Polish troops claimed on Wednesday night (16 December) to have re-established control in three northern Polish cities - Gdansk, Gydnia and Sopot - after a wave of violent streets fighting believed to have been sparked off by sharp rises in food and fuel prices.
An official broadcast from Warsaw said that six people were killed in the clashes, and many injured. Other reports said more than a hundred and fifty police were injured.
A night curfew was imposed "to protect life, and to ensure peace and public order." Reports reaching the West said public buildings were set on fire and cars, trucks, stores and shops destroyed. Police and troops were given orders to fire, and tanks and water cannot were employed.
The price increases, coupled with reductions in the coasts of some consumer goods, were approved on Monday (14 December) as fully justified by Communist Party leader Wladyslaw Gomulka, who now seems faced with a problem which may well get further out of control.
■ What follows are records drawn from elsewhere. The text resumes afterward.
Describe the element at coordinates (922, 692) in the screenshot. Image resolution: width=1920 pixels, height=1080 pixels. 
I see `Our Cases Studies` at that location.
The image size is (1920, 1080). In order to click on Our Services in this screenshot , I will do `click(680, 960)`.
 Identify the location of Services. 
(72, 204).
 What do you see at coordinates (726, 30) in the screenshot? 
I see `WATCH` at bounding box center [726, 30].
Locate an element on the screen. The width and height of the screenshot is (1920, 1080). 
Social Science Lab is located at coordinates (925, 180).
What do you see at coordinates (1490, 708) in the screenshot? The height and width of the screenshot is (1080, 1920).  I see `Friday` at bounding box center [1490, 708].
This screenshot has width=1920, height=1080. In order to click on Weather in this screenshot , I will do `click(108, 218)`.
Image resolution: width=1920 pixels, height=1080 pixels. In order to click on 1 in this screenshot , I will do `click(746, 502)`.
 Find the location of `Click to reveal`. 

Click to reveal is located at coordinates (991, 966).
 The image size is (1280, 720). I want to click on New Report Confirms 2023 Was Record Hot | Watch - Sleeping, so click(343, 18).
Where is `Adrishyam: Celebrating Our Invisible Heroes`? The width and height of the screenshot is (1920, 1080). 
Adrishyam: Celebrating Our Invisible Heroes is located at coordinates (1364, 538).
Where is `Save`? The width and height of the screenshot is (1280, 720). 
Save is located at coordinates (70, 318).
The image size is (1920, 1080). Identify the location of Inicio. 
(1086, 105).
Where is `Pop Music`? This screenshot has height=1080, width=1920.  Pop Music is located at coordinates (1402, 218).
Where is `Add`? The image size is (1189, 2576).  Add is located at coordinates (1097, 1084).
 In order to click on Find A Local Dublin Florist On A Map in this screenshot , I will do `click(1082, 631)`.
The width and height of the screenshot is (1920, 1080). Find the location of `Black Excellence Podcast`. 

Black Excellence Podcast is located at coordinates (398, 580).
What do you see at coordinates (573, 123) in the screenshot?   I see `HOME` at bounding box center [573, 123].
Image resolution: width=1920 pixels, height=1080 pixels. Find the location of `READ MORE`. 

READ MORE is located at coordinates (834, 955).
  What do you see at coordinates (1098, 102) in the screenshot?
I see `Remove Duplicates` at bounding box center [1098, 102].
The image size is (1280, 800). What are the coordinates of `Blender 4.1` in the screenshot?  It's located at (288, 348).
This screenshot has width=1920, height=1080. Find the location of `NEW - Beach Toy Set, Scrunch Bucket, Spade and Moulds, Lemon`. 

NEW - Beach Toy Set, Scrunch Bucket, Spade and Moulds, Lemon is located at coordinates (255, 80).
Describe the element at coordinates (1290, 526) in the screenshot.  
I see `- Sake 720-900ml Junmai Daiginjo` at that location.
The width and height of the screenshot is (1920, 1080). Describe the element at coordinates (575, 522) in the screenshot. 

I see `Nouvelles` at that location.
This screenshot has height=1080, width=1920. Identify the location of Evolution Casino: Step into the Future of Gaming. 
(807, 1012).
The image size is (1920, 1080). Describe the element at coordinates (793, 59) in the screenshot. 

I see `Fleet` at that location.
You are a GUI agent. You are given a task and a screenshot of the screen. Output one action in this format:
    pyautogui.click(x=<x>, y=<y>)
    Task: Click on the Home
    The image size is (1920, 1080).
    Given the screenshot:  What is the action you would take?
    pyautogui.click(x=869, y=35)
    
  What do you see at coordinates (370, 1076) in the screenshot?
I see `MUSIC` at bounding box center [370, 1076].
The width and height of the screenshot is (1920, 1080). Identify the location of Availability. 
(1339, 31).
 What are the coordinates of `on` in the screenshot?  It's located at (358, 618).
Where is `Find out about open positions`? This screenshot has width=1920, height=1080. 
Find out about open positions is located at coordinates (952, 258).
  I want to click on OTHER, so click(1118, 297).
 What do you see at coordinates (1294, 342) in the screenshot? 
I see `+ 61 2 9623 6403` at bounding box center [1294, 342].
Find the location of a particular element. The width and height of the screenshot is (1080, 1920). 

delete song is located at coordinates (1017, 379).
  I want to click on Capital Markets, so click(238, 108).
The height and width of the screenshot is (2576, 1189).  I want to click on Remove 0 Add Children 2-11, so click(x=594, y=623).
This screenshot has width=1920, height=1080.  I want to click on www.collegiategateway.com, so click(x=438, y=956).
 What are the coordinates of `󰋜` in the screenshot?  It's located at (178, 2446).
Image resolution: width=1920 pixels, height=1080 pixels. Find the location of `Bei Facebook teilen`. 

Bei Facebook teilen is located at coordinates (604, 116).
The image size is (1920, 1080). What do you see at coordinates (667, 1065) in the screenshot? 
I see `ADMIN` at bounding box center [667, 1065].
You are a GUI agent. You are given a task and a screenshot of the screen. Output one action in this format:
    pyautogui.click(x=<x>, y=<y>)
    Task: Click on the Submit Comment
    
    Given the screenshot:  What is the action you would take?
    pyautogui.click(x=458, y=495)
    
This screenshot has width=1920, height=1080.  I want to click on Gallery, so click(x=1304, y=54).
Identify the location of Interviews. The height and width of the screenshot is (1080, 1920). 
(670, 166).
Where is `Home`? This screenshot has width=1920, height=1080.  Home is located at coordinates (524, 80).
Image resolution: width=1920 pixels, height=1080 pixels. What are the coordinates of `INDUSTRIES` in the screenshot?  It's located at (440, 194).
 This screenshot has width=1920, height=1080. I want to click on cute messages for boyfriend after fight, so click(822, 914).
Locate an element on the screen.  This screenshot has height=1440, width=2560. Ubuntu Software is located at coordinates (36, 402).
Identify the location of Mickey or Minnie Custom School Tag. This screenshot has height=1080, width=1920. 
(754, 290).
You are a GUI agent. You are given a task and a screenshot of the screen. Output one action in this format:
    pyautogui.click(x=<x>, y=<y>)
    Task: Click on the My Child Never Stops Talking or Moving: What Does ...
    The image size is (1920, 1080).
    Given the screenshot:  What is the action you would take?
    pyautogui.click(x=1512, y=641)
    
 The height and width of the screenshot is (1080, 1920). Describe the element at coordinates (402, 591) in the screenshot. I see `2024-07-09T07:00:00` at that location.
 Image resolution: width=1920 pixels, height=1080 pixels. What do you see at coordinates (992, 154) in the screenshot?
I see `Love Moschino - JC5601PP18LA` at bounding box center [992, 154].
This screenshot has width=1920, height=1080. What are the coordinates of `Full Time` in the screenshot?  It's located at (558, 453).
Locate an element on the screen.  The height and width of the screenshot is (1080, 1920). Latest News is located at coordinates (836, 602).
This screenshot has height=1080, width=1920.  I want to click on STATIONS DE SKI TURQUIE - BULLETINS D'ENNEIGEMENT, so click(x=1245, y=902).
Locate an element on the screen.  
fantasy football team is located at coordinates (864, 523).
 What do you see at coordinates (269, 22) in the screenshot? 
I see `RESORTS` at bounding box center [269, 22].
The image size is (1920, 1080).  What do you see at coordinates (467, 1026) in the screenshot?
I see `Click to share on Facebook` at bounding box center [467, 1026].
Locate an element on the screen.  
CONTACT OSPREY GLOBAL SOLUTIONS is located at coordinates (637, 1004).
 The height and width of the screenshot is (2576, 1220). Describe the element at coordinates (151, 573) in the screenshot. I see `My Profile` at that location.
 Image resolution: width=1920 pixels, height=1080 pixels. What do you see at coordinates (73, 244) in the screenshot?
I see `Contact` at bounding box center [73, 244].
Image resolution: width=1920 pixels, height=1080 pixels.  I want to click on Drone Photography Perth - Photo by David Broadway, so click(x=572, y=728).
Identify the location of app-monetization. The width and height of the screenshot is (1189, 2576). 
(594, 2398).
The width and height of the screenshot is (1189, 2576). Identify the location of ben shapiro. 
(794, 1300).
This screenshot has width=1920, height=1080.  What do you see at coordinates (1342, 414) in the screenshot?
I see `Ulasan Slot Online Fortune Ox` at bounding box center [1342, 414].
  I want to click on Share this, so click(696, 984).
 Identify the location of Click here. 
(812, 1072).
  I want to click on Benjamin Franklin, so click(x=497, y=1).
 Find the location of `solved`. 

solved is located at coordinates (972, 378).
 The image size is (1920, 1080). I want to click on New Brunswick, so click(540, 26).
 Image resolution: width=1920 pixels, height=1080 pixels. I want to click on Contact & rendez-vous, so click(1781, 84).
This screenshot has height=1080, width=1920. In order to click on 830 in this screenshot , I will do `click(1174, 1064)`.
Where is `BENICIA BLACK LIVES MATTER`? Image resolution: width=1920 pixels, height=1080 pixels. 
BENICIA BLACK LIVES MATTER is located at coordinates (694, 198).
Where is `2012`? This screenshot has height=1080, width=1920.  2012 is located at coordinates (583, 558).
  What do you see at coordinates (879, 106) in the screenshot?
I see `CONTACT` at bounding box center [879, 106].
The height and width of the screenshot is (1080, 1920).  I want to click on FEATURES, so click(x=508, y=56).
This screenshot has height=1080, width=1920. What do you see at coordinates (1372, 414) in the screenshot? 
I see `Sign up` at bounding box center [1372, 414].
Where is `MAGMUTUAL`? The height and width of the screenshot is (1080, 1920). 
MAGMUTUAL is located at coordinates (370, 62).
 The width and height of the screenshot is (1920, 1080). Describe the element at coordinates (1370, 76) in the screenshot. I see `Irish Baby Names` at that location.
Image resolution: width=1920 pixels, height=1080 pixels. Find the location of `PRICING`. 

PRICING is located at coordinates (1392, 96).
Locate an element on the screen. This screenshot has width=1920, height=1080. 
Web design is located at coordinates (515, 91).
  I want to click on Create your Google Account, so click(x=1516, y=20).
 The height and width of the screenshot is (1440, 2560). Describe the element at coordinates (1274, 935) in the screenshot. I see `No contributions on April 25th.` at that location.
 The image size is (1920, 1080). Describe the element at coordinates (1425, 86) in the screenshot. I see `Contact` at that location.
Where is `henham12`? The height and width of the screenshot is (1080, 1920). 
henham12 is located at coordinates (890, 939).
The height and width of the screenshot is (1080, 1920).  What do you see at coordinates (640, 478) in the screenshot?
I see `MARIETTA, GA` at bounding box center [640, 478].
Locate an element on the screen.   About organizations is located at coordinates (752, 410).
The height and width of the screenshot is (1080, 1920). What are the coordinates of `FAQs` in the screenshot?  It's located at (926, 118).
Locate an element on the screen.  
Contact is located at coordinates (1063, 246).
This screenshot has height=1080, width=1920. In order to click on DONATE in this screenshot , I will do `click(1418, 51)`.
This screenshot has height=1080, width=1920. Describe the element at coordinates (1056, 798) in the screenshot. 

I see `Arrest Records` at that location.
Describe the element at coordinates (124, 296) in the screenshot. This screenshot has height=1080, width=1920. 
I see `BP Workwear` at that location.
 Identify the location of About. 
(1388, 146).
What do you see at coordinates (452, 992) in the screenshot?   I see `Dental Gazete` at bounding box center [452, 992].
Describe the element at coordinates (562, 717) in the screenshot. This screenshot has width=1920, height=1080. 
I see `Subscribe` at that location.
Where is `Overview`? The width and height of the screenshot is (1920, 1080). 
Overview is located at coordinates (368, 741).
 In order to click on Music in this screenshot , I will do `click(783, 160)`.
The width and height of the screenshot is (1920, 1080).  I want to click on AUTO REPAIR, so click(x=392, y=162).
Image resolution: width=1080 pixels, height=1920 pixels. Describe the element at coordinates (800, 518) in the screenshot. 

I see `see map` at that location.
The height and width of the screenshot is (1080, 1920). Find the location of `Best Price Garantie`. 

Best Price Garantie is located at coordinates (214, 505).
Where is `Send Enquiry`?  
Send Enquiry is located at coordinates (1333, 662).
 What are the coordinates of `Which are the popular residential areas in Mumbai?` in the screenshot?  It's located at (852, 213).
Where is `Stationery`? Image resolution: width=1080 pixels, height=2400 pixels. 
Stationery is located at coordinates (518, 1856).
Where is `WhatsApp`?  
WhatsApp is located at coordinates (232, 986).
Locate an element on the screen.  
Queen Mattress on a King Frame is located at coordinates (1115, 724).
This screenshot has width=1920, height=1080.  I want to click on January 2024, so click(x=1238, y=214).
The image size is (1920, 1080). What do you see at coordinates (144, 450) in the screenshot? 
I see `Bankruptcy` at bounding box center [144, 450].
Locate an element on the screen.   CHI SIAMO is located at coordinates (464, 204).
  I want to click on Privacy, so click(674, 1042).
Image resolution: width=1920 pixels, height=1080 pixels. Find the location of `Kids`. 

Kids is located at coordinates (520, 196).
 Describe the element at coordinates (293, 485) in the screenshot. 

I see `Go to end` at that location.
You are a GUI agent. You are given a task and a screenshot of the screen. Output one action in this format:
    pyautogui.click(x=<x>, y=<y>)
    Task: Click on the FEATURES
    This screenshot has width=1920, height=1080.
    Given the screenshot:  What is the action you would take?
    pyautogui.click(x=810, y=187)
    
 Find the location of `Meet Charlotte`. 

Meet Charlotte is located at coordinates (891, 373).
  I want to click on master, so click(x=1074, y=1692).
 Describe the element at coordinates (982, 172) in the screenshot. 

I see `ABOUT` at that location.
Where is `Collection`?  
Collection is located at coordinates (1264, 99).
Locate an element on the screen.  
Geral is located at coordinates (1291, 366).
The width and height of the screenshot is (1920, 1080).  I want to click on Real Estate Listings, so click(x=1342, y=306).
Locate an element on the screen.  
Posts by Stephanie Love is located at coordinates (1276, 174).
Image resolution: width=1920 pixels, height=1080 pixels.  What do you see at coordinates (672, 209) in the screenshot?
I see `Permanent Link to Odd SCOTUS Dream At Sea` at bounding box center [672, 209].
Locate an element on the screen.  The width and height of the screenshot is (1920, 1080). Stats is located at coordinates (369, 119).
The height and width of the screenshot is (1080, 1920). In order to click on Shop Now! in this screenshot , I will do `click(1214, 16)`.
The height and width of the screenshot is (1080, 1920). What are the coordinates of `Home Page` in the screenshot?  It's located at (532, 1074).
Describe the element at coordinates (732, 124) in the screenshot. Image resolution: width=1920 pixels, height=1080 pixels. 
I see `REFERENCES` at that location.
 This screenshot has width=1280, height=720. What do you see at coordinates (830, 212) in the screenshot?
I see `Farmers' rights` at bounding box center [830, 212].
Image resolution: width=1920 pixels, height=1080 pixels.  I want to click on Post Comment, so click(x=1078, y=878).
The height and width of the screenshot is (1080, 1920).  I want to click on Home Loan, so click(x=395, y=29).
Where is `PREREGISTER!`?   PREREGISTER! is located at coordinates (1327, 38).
Economic experts have made clear that the Government changes were aimed at switching consumption away from scarce foods to consumer durable.
Usually reliable sources reported trouble over the price increases at the Cegielski diesel marine engine works in Poznan, West Poland, and in an automobile plant at Zeran, on the outskirts of Warsaw.
Extra militia were said to have been drafted to Poznan, scene of the 1956 riots in which 53 people were killed. Central Warsaw was reported to be calm, with no more militiamen on the streets than usual.